The State admits the district court lacked a sufficient basis to revoke Perez' probation based on the alleged new crime and the already sanctioned drug test that Perez failed to appear for. But, as explained above, the district court found Perez violated the terms of his probation by failing to complete a drug treatment program as recommended by his treatment counselor. This violation on its own was sufficient to revoke probation. See K.S.A. 22-3716(c); State v. Grossman, 45 Kan. App. 2d 420, 428, 248 P.3d 776 (2011). We observe no abuse of its discretion when the district court revoked Perez' probation.
Jail Credit
Perez argues the district court erred in failing to award him jail credit for the time he spent in an inpatient drug treatment facility while on probation. Perez asks us to remand to the district court with directions to recalculate his jail credit award.
Preservation
Perez admits he failed to lodge an objection before the district court for failure to include jail credit for time spent in an inpatient drug treatment facility while on probation. Perez argues "his ability to object was frustrated by the [district] court's decision to award a specific amount of jail credit via journal entry, rather than from the bench during sentencing." Perez suggests the issue was preserved through his notice of appeal as he had no opportunity to object to the district court's finding and his failure to object resulted in no prejudice.
6 Perez also asserts an unpreserved issue can be raised for the first time on appeal when consideration of the claim is necessary to prevent the denial of fundamental rights or the claim involves only a question of law arising on proved or admitted facts and is determinative of the case. See State v. Gonzalez, 311 Kan. 281, 295, 460 P.3d 348 (2020). The State contends it is an abuse of discretion for us to consider an issue for the first time on appeal where additional factual determinations are necessary to resolve the issue. See State v. Allen, 314 Kan. 280, 288-89, 497 P.3d 566 (2021). The State asks us to dismiss Perez' jail credit claim.
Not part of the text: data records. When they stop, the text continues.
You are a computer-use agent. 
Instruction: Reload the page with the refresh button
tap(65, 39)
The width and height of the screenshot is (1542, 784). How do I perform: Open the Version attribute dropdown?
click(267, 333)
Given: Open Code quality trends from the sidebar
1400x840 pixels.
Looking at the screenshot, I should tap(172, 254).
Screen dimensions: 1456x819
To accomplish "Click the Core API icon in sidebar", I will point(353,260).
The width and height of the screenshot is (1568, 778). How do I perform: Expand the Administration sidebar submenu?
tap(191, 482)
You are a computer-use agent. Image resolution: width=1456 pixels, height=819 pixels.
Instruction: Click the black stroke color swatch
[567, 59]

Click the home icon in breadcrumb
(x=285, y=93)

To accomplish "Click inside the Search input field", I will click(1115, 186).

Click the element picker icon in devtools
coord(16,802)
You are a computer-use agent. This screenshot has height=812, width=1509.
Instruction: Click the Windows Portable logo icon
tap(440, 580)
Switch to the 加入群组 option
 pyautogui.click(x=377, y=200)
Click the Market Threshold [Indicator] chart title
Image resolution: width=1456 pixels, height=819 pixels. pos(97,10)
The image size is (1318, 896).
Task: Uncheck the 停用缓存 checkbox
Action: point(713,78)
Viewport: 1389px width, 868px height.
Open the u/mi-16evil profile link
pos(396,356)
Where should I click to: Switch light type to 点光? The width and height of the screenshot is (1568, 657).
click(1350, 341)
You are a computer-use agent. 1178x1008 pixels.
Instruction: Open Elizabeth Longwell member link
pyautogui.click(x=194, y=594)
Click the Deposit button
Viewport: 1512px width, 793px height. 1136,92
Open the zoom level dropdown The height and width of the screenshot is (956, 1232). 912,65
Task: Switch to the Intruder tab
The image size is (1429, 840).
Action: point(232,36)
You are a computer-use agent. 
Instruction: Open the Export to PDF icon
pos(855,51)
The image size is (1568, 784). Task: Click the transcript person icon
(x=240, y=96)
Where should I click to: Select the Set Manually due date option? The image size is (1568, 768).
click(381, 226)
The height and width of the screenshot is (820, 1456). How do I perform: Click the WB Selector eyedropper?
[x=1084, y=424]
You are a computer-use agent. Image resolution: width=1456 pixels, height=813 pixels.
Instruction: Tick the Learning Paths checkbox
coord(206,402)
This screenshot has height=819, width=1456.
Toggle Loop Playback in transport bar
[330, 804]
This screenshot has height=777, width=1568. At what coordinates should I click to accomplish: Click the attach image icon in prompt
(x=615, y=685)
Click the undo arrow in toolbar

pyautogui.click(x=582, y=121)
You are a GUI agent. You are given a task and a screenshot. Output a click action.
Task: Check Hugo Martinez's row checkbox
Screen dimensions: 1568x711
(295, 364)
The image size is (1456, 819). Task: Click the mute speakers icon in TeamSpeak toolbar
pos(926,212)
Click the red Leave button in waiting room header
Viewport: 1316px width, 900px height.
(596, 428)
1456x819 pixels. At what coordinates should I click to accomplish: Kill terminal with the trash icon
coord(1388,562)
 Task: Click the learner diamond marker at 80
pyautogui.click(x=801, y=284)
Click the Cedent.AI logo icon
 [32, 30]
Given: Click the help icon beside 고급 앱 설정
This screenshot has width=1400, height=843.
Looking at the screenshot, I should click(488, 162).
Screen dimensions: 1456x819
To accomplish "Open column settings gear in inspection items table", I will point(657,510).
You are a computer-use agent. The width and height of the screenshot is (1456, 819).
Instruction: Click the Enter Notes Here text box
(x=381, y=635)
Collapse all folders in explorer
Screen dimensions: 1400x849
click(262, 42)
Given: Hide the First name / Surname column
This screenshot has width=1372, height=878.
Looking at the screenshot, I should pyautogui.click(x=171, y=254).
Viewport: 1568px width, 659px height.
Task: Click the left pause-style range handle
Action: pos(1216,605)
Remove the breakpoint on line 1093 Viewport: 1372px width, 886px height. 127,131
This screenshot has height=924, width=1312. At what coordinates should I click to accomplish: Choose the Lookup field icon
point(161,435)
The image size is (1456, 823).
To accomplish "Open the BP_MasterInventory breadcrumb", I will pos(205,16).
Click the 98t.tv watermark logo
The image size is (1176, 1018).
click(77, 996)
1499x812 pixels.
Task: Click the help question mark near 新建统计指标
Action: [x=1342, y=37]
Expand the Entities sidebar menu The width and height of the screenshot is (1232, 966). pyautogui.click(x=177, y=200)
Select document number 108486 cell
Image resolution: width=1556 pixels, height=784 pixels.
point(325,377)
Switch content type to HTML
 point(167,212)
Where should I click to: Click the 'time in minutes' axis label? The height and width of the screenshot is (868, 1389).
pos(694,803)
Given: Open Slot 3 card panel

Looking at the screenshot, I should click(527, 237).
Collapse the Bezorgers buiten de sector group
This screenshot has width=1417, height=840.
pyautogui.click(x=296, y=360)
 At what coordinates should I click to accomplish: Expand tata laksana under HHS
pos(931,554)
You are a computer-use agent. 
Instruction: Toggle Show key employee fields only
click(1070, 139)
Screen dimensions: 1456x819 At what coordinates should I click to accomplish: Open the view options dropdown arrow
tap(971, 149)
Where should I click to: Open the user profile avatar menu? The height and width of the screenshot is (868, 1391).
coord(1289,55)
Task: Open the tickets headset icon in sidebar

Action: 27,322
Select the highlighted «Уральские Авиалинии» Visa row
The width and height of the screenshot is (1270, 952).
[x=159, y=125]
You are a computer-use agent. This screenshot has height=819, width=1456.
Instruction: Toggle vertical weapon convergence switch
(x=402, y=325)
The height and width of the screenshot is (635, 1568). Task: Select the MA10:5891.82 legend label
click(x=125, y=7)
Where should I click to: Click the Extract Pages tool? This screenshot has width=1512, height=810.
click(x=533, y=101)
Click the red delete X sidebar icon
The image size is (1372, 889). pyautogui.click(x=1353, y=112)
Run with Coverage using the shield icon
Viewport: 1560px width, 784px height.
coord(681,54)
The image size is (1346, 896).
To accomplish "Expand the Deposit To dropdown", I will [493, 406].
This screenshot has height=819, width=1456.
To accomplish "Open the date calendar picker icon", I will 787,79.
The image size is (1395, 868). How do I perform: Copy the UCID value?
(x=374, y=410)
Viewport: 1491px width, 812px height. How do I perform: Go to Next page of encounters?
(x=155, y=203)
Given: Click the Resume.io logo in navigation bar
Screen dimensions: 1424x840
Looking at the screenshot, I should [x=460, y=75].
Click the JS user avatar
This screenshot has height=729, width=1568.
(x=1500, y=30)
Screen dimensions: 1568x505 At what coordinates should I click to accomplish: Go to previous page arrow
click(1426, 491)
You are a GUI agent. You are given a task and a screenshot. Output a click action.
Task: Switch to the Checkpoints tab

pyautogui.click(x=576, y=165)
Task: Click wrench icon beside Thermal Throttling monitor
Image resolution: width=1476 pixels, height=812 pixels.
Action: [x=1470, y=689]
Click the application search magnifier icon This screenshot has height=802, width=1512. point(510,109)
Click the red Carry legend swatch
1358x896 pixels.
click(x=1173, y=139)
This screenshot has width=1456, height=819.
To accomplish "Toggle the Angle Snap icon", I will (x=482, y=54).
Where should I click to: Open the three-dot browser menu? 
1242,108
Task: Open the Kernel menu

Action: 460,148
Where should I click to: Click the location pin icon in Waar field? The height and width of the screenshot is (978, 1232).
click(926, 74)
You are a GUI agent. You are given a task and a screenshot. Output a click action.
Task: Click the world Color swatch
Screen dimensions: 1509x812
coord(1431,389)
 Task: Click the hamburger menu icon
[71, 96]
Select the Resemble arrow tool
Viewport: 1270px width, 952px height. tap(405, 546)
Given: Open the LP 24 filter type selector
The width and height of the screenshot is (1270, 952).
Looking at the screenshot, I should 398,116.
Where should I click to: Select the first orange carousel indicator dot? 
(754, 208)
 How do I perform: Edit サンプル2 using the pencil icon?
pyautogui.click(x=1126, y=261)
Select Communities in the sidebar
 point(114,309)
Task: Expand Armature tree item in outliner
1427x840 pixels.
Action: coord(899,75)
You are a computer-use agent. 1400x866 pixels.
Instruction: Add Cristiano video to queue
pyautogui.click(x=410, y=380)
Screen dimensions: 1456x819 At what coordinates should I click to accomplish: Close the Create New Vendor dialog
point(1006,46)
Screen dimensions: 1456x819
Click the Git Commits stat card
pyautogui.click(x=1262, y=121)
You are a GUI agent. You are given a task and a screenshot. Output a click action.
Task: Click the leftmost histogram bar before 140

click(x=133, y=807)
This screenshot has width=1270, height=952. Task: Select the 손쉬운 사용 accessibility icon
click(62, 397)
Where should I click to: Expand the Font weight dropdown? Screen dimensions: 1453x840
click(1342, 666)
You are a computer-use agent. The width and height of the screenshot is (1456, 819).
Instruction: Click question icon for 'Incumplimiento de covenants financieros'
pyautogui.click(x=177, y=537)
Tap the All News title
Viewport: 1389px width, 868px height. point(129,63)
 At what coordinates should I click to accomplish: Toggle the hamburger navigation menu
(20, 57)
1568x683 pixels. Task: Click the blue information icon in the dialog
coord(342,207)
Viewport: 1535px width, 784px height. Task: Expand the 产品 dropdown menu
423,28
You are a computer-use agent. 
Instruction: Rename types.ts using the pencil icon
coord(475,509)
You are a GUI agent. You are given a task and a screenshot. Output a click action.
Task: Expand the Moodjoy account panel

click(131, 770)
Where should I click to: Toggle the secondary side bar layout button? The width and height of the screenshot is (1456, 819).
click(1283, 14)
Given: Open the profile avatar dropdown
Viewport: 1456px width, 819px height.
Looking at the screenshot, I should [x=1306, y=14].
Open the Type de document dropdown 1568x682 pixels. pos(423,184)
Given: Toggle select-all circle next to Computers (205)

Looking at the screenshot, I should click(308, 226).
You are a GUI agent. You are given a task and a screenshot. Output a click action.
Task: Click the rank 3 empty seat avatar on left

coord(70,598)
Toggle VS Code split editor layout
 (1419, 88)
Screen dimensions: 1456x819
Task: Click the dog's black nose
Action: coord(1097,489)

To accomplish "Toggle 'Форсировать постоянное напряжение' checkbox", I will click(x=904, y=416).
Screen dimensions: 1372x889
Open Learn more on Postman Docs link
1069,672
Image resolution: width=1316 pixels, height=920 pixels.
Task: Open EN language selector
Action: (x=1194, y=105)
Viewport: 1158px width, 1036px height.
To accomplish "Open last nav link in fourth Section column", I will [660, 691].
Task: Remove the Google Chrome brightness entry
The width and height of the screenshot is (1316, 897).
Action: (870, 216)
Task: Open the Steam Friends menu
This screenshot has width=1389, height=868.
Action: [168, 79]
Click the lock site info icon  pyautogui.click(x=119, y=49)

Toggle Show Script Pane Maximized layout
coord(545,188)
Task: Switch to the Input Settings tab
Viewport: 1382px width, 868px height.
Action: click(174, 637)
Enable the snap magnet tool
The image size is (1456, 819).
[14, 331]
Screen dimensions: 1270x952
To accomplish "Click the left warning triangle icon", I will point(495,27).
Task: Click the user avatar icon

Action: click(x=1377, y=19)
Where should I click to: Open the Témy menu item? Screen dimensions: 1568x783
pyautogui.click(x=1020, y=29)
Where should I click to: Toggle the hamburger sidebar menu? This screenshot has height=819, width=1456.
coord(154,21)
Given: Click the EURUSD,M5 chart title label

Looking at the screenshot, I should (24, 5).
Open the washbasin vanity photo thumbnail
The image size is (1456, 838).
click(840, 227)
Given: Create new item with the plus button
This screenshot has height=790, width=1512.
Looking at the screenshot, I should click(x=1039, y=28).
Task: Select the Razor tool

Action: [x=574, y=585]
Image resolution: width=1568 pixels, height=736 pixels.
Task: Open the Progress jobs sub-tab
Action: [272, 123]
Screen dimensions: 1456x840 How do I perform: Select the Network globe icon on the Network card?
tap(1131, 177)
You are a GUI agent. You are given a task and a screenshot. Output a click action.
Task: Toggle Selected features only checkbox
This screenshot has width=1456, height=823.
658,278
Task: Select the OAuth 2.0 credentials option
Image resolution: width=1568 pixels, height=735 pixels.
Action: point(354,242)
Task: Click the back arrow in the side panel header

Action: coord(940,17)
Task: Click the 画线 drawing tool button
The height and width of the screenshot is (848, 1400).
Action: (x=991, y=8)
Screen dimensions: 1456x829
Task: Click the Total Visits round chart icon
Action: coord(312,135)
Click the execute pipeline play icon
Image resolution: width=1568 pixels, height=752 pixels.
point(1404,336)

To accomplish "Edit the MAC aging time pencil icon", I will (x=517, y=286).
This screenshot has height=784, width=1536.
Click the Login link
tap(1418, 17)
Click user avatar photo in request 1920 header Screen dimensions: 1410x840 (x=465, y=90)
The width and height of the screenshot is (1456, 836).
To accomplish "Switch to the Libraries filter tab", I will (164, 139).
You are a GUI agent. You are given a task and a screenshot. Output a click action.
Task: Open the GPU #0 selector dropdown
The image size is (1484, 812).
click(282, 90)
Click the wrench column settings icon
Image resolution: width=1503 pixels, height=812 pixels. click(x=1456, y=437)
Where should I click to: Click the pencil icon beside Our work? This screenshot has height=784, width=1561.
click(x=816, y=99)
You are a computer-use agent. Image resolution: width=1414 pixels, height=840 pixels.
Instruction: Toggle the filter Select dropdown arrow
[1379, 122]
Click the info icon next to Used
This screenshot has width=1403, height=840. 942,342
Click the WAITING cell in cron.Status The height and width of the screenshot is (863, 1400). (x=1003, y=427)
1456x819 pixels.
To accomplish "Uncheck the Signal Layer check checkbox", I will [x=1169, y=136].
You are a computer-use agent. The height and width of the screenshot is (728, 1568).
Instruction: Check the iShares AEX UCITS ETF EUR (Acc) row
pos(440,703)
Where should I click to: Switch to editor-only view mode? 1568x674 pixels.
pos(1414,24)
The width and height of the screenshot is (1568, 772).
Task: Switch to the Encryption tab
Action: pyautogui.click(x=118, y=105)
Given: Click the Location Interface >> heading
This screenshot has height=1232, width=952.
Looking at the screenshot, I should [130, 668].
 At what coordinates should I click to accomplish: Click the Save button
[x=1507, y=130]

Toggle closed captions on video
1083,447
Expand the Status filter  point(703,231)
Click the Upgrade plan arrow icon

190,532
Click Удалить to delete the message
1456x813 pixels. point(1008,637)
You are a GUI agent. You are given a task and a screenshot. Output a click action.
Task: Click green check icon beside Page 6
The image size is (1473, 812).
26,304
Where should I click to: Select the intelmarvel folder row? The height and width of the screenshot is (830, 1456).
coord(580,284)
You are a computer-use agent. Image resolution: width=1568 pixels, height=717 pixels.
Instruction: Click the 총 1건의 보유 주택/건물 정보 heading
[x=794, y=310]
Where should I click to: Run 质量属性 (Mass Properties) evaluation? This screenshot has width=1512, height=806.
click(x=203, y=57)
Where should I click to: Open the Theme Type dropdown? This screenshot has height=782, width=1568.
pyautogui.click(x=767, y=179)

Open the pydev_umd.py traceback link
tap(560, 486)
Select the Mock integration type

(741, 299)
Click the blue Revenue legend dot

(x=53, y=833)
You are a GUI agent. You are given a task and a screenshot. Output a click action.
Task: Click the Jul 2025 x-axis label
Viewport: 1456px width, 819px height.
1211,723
We agree with Perez. In State v. Ward¸ No. 125,421, 2023 WL 7404186, at *4 (Kan. App. 2023) (unpublished opinion), another panel of this court addressed an unpreserved jail credit issue on appeal to prevent the denial of the defendant's fundamental right to liberty. We exercise our discretion and address Perez' unpreserved jail credit claim for the same reason. See State v. Rhoiney, 314 Kan. 497, 500, 501 P.3d 368 (2021).
The right to jail credit is statutory and is a factual issue. The applicable versions of the jail credit statute, K.S.A. 21-6615(b), in effect at the time of Perez' sentence and probation revocation, explain that a probationer whose probation is revoked and is sentenced to confinement shall receive "an allowance for the time . . . spent in a residential facility while on probation . . . ." From the record before us it is difficult to determine if the inpatient treatment facility Perez entered qualified as a "residential facility" under K.S.A. 21-6615(b). We remand to the district court with instructions to determine whether the drug treatment facility qualifies as a "residential facility." We acknowledge, under State v. Hopkins, 295 Kan. 579, 585-86, 285 P.3d 1021 (2012), jail time credit is not limited to circumstances in which the district court ordered a treatment program as a condition of probation. Rather, jail time credit applies to time spent in an inpatient drug treatment program while on probation. 295 Kan. at 585-86. And if the district court does find the drug treatment facility qualifies as a "residential facility," it
7 should determine the number of days Perez was in the residential drug treatment program to calculate what jail time credit Perez should be allowed. See State v. Taylor, 27 Kan. App. 2d 539, 542-43, 6 P.3d 441 (2000).
Affirmed in part, vacated in part, and remanded with directions.